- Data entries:
_ _ _ _ _ _ _

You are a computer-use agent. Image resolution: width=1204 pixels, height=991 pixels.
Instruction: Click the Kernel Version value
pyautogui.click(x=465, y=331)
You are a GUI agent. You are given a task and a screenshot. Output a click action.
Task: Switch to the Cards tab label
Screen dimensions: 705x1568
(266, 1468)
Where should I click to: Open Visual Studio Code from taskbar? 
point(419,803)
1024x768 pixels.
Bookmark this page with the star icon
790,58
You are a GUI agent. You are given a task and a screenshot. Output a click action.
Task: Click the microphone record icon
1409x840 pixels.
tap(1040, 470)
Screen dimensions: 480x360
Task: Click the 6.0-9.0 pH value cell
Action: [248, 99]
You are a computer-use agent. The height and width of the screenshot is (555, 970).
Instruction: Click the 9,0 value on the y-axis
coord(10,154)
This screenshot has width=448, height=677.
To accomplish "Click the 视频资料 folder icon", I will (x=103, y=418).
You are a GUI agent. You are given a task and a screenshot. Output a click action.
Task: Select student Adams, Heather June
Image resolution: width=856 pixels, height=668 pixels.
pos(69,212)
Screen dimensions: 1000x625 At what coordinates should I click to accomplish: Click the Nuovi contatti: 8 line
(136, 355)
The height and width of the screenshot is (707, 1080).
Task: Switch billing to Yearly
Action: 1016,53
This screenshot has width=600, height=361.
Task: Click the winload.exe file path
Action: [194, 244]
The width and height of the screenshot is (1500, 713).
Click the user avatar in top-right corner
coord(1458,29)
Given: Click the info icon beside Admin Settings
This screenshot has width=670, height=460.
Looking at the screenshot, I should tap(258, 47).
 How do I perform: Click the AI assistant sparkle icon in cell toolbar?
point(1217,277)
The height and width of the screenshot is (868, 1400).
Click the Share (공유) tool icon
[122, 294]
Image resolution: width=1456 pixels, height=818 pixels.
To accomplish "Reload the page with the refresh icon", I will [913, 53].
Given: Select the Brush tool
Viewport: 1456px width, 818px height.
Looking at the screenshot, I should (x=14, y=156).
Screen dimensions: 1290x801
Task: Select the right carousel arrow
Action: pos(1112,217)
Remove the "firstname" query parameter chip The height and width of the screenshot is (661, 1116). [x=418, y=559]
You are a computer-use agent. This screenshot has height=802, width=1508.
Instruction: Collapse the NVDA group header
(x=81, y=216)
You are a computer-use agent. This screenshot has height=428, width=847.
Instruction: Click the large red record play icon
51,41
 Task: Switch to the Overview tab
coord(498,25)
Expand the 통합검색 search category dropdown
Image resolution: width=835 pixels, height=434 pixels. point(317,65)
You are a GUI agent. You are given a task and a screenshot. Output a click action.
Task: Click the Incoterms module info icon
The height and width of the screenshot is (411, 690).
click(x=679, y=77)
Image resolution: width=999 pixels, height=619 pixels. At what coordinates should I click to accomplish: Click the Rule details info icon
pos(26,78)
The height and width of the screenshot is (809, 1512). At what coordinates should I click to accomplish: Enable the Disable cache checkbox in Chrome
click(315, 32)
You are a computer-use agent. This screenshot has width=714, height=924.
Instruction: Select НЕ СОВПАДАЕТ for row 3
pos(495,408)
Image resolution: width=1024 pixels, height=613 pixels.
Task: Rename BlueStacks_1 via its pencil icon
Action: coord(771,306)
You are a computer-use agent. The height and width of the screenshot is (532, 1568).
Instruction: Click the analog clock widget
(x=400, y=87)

_ _ _ _ _ _ _

- Exercise description: Which lines of the data above contain the string "info"? Show every such line in full, treating uppercase and lowercase as different.

- Solution to the problem:
Given: Click the info icon beside Admin Settings
Task: Click the Incoterms module info icon
Image resolution: width=999 pixels, height=619 pixels. At what coordinates should I click to accomplish: Click the Rule details info icon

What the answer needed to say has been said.